Sa, 28. April 2018

Goat, Talvin Singh/Budgie/Jason Singh, Ghana Panorama, DJ Zhao

Goat | Foto: Yusuke Nishimitsu

Goat | Foto: Yusuke Nishimitsu

20h: Goat | Auditorium
21h: Talvin Singh/Budgie/Jason Singh | Auditorium
22h: Ghana Panorama | Auditorium
23h: DJ Zhao (DJ-Set) | Hirschfeld Bar

Goat

Jeder Schlag sitzt: Goat spielen komplexe, ineinandergreifende Rhythmusstrukturen so schnurgerade, als seien sie programmiert – eine Art Minimal-Techno ohne Elektronik. Zwar bestehend aus der klassischen Formation Gitarre, Bass, Schlagzeug und Saxofon missachtet das Quartett aus Osaka jedoch die Rockmusik-typischen Eigenschaften seiner Instrumente völlig: Nach dem Prinzip Rhythmus statt Melodie dämpfen die Musiker den Ton, um das perkussive Element zu betonen. Zwischen die stoisch hämmernde Bass Drum schieben sich atonale Harmonien, ein vorwärtstreibender Puls hält die gegeneinander gespielten Zählzeiten zusammen, mit denen Koshiro Hinos Kompositionen die Welt der repetitiven Muster erkunden.

Talvin Singh, Jason Singh | Foto: Promo

Talvin Singh, Jason Singh | Foto: Promo

Talvin Singh / Budgie / Jason Singh

Percussion-Extravaganza mit drei Pionieren des britischen Undergrounds: Produzent und Tabla-Visionär Talvin Singh trat mit seiner außergewöhnlichen Fusion von klassischer indischer Perkussion mit Elektronika und Drum’n’Bass das Genre Asian Underground los und hat damit in den 1990ern von Britpop über Bhangra bis Bollywood den Sound sowohl der britischen wie der indischen Musik umgekrempelt.
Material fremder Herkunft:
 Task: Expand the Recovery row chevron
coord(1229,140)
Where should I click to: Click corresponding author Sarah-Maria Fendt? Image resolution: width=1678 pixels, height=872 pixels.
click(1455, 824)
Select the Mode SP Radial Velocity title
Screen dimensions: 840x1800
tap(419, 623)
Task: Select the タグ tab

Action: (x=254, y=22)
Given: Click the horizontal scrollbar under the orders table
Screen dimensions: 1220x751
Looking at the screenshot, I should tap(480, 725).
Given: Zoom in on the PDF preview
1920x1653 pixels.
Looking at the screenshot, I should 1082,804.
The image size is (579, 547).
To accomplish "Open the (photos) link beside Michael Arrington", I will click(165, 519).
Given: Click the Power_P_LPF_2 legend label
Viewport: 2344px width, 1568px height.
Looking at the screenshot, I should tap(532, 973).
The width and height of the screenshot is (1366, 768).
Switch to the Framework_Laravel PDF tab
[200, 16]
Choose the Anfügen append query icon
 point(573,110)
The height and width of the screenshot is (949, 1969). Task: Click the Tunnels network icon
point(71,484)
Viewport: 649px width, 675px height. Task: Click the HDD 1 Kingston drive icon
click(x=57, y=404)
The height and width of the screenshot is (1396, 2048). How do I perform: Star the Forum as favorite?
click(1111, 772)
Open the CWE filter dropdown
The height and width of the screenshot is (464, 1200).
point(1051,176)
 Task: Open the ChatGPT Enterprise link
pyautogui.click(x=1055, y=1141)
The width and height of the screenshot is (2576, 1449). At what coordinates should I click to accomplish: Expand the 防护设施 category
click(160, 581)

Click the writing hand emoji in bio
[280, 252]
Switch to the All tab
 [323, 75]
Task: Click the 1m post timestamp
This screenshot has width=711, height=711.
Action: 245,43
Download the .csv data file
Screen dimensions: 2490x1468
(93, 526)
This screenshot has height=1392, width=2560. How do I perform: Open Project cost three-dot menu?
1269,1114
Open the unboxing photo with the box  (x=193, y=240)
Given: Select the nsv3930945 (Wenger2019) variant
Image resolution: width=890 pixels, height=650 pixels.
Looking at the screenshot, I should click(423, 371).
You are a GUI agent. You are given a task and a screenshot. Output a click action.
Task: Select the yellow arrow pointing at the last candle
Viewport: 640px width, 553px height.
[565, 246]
Singh, bereits das vierte Mal zu Gast im HKW, hat von Björk bis Madonna mit den Größen des Musikgeschäfts zusammengearbeitet – darunter auch Siouxsie and the Banshees. Deren langjähriger Schlagzeuger Budgie wiederum ist einer der einflussreichsten britischen Musiker und berühmt für seinen innovativen, Tom-Tom-intensiven Trommelstil. Zuerst hat er Ende der 1970er mit den Slits, dann mit Siouxsie Sioux bei den Banshees und den Creatures Elemente aus Reggae und Funk in den Postpunk eingeführt; in den letzten Jahren haben ihn seine eklektischen Streifzüge zu Projekten mit CocoRosie, Efterklang oder dem Meister der japanischen Taiko-Trommeln Leonard Eto geführt. Mit dem Beatboxer Jason Singh erarbeiten die beiden eigens für 100 Jahre Beat eine Beat- und Drum-fokussierte Performance.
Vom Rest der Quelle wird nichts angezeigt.